How I built a production TTS API: sentence-boundary chunking, Redis distributed locks, and killing the thundering herd problem.
Built a text-to-speech API that converts full articles to MP3. The interesting engineering problems weren't the TTS calls — they were everything around them.
**The chunking problem**
Every TTS provider has a per-request character limit (Polly standard: 3,000 chars). A real article is 8,000–20,000 chars. Naive character-boundary splitting produces broken audio mid-word. The solution: a two-threshold sentence-boundary splitter.
- `target_chars = 2500` — soft target; flush the buffer when reached
- `max_chars = 4000` — hard ceiling; flush before appending if the next sentence would exceed it
- Split regex: `(?<=[.!?])\s+` — only splits after terminal punctuation
Result: every chunk is a coherent group of complete sentences, always within the provider limit.
**The caching layer**
TTS synthesis is deterministic — same text + same voice/engine/region = identical audio bytes every time. Cache key structure:
`sha256(text) + voice_id + engine + region`
All four parameters matter. Swapping from `Joanna/standard` to `Matthew/neural` must be a cache miss, not a hit.
Warm cache: N × `redis.get()` + ffmpeg concat.
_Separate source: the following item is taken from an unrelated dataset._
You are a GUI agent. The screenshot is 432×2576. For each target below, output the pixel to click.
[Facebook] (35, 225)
Latency under 300ms for most articles. Zero upstream calls.
**The thundering herd**
Without locking: 50 concurrent users hit a cold article → 50 × 7 chunks = 350 Polly calls, 349 of them redundant.
Fix: Redis `SET NX` distributed lock per chunk. One worker wins the lock, synthesizes, writes to cache, releases. Everyone else exponential-backoff polls until the cache key appears.
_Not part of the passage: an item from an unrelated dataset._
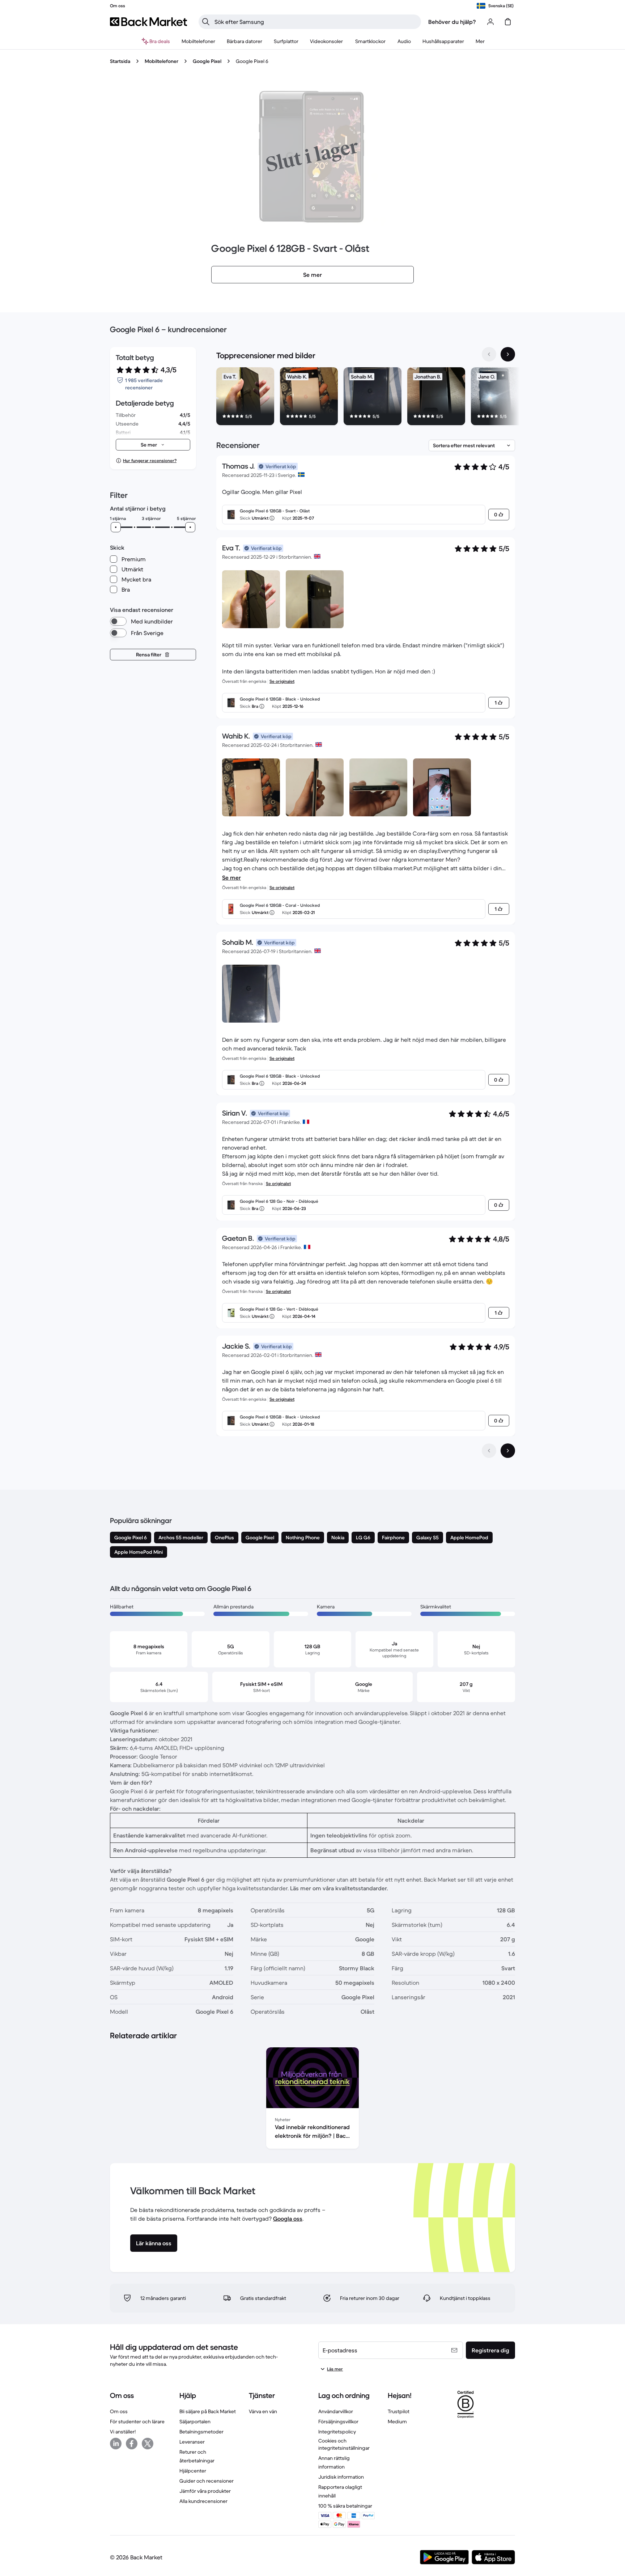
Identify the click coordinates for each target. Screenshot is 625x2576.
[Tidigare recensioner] (489, 1450)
Backoff: start at 50ms, grow ×1.25 per iteration, cap at 500ms.
Critical detail: lock release is in a `finally` block. A failed synthesis that doesn't release its lock blocks all subsequent requests for that chunk until TTL expiry — potentially minutes.
Result under load: `chunk cache stats hits=49 misses=1` per chunk. 7 Polly calls total, not 350.
**Provider comparison (brief)**
- Piper (local): free, no concurrency, model files are hundreds of MB, degrades on long inputs
- ElevenLabs: best voice quality, cost curve is steep at real traffic levels
- Amazon Polly: 5M chars/month free (standard), permanent — right economics for this use case
Full writeup with architecture diagram, all code, and the failure sequence in order: From Piper to Polly: How I Built a Production-Ready Text-to-Speech API (and That Broke Along the Way)
What I'm solving next: moving synthesis off the request thread into an async job queue (ARQ vs Celery) and streaming chunk_0 to the client while chunk_1 is still synthesizing.